Stored data
════════════════

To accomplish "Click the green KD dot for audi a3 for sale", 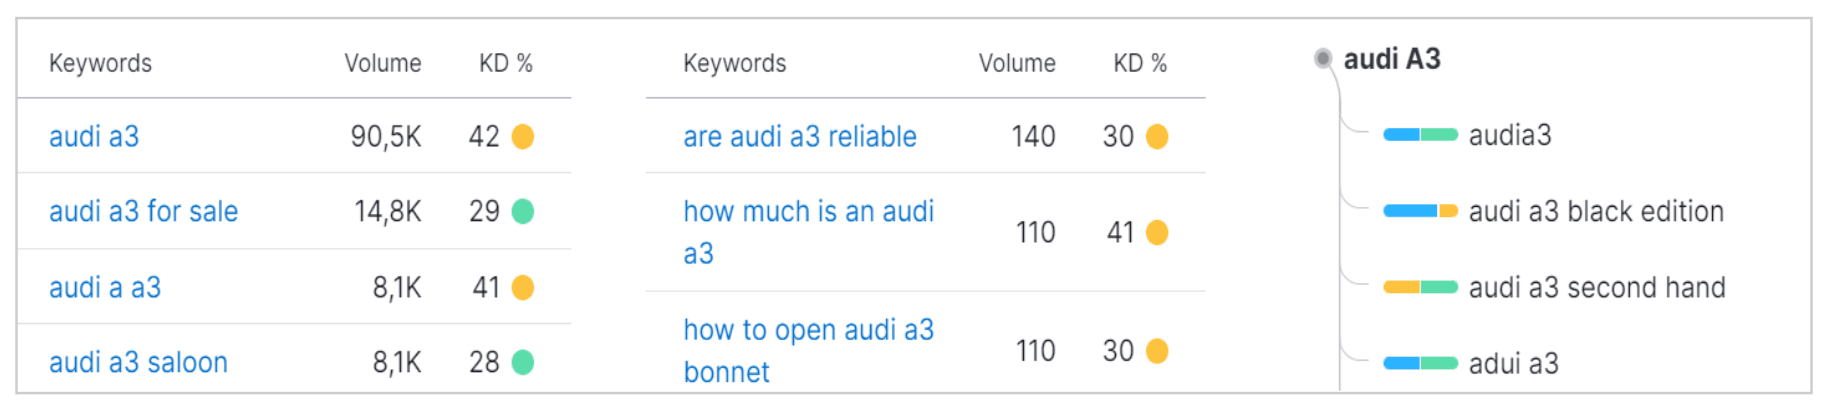I will click(x=522, y=211).
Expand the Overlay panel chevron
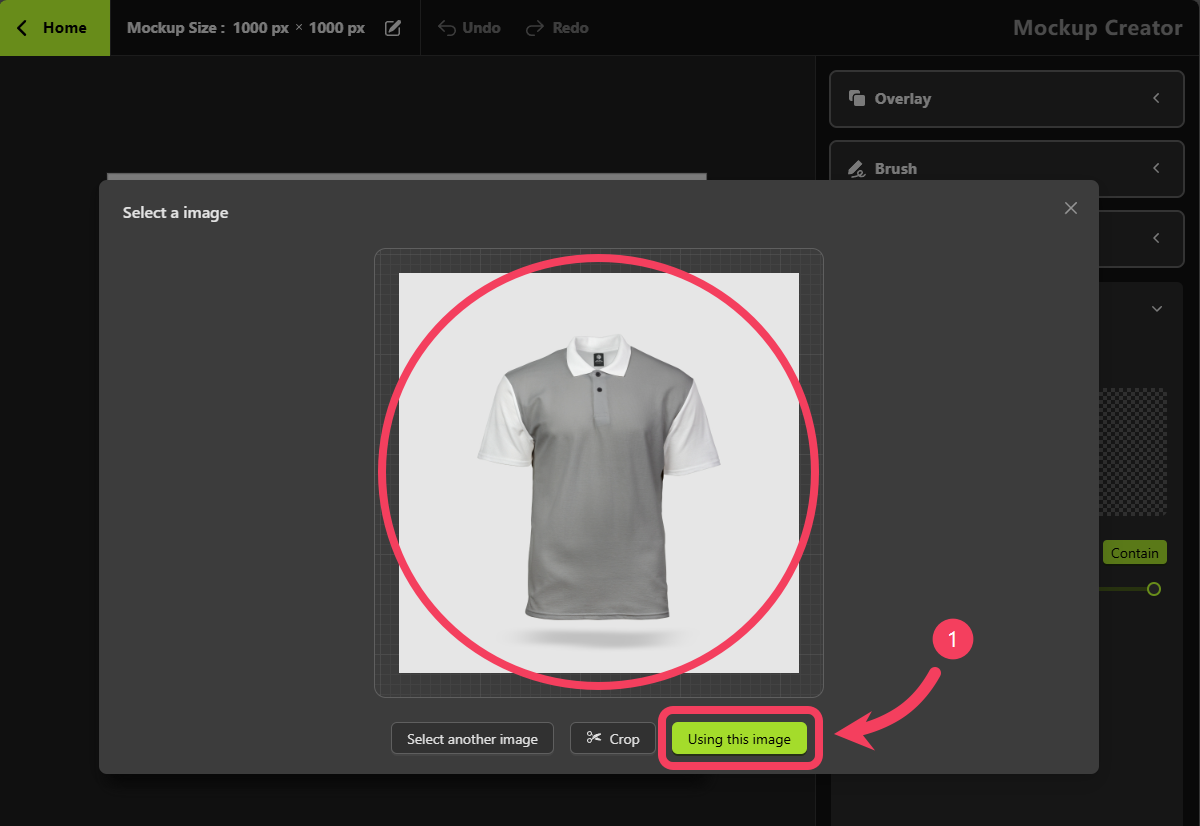This screenshot has width=1200, height=826. click(1156, 98)
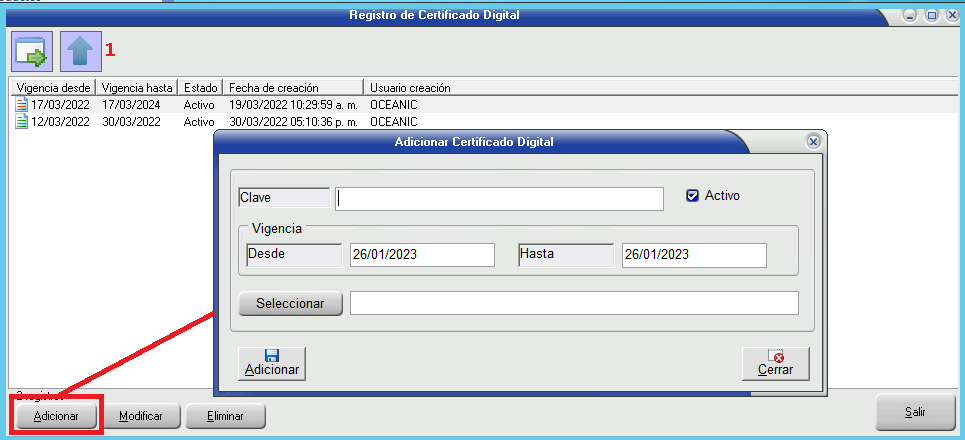
Task: Click the export window icon with green arrow
Action: coord(31,51)
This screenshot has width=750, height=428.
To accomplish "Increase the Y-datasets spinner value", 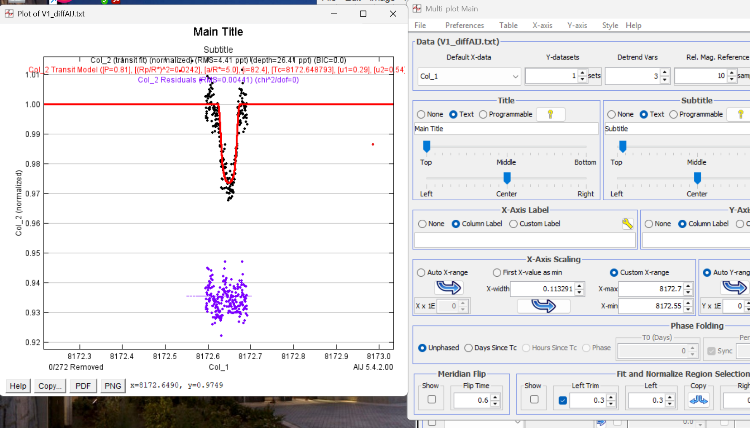I will point(580,72).
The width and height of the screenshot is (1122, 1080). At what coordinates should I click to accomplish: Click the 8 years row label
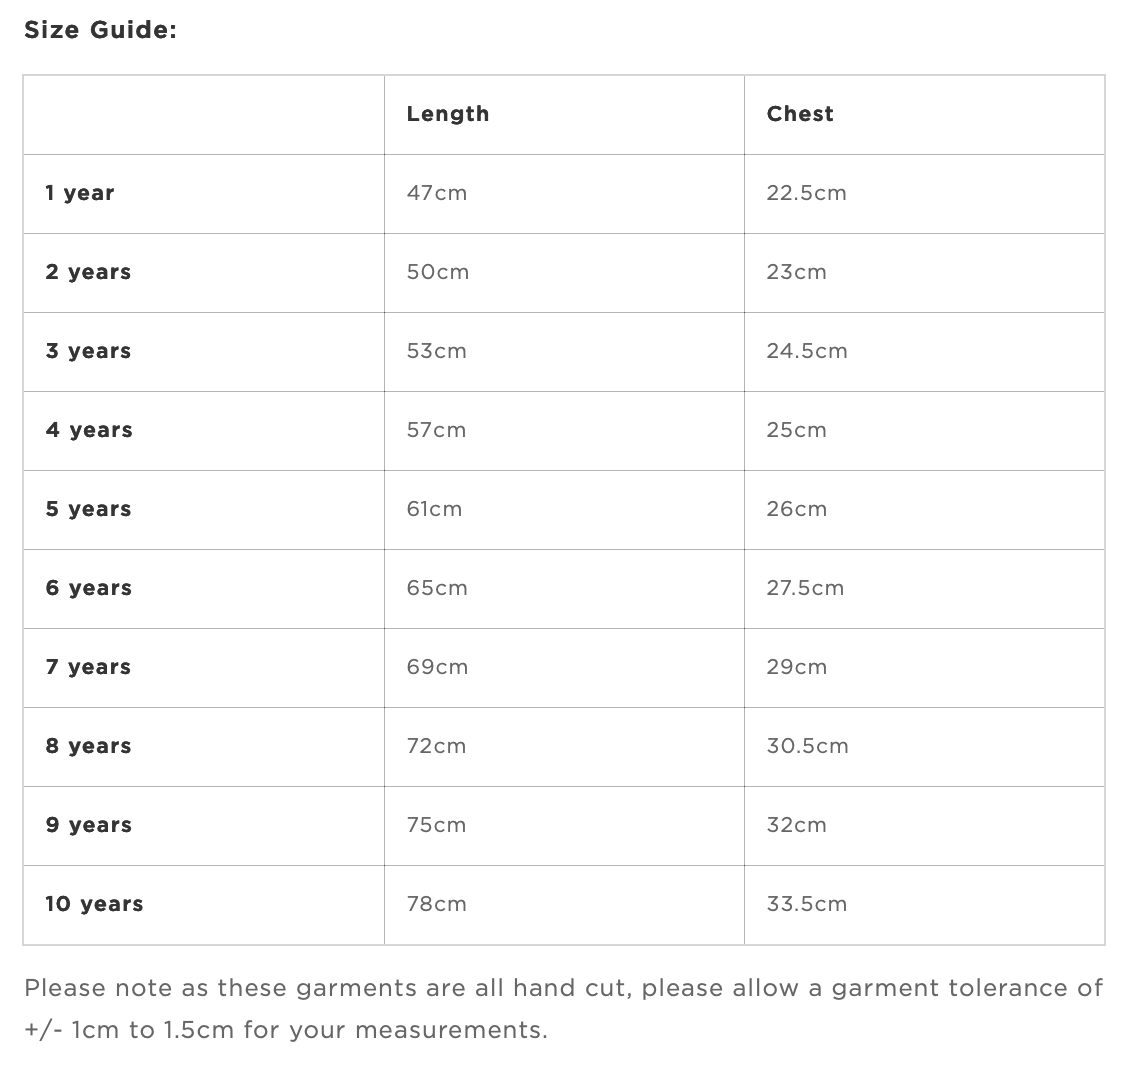(88, 746)
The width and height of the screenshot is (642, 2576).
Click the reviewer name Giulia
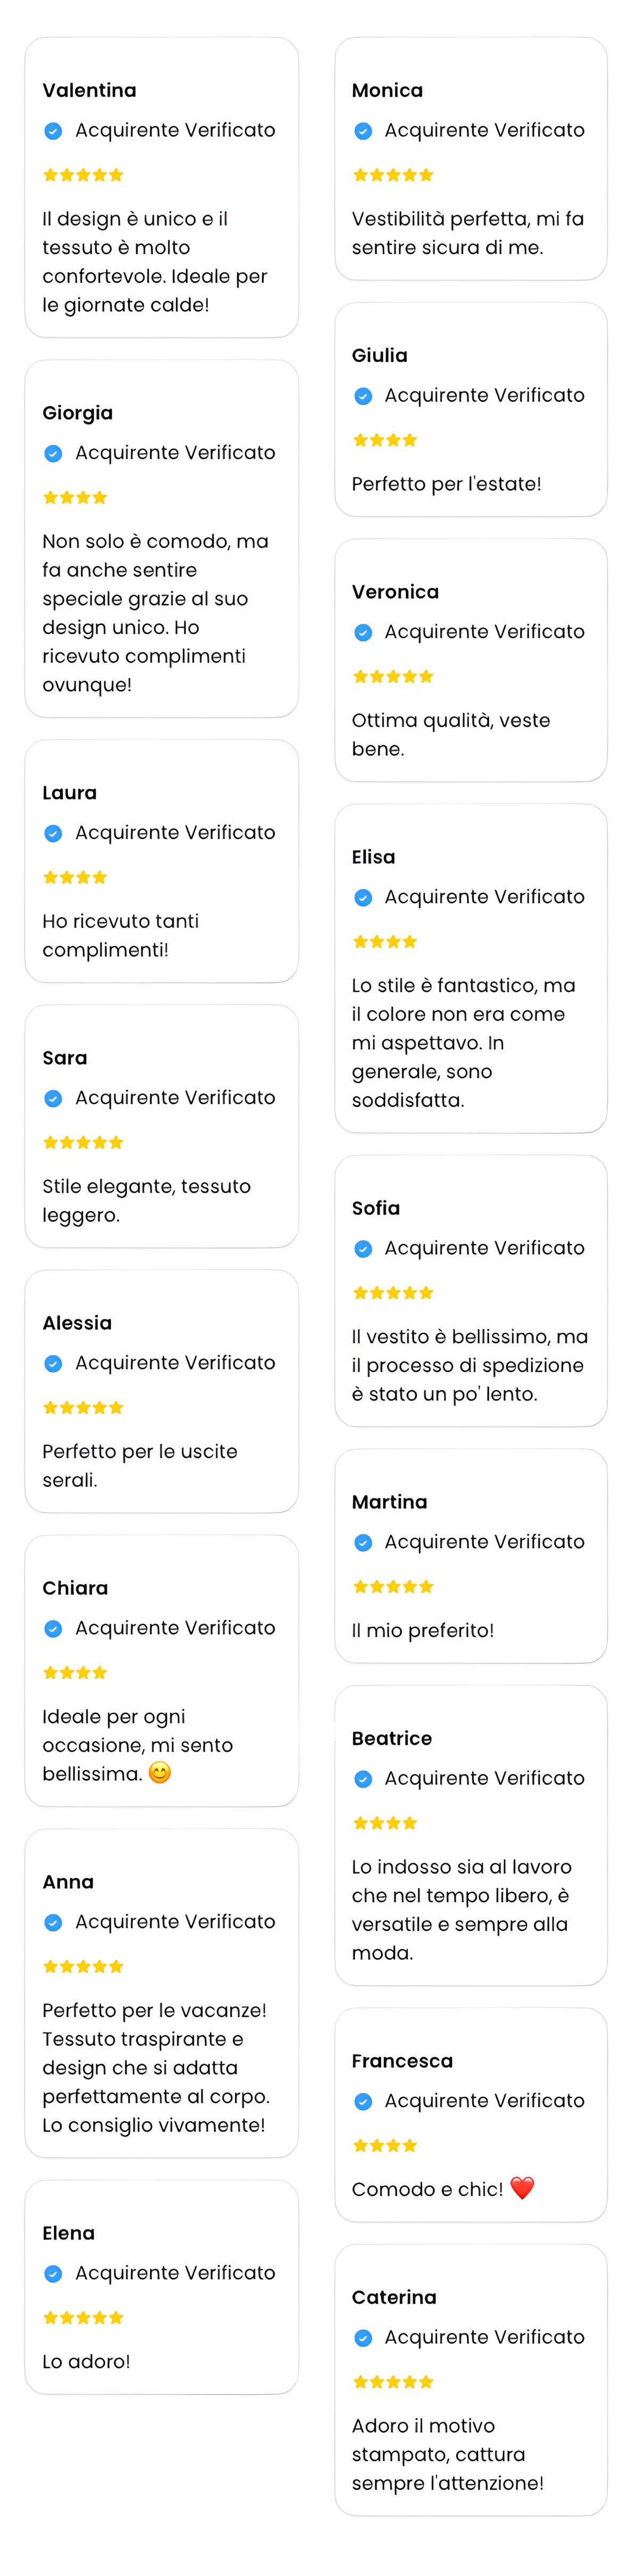click(379, 356)
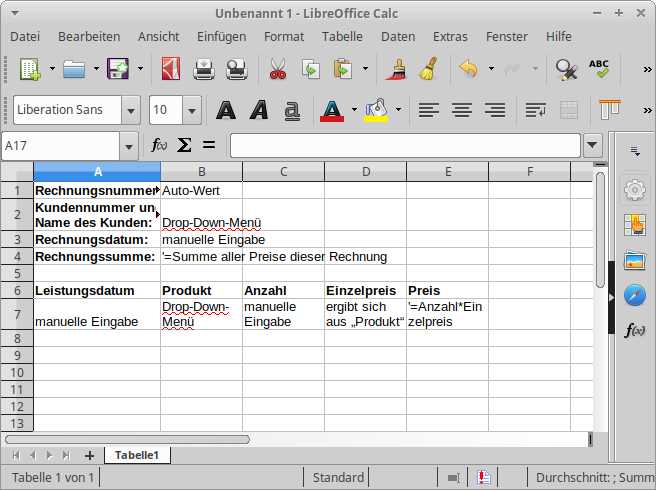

════════════════

> [ASSIGNMENT] Your response should consist solely of the lines from the line with "The width and height of the screenshot is (1122, 1080)." through the last line of the entries above, printed exactly and without pictures.

> [ANSWER SPACE]
The width and height of the screenshot is (1122, 1080). At what coordinates should I click to accomplish: Click the 8 years row label
(88, 746)
The width and height of the screenshot is (642, 2576).
Click the reviewer name Giulia
click(379, 356)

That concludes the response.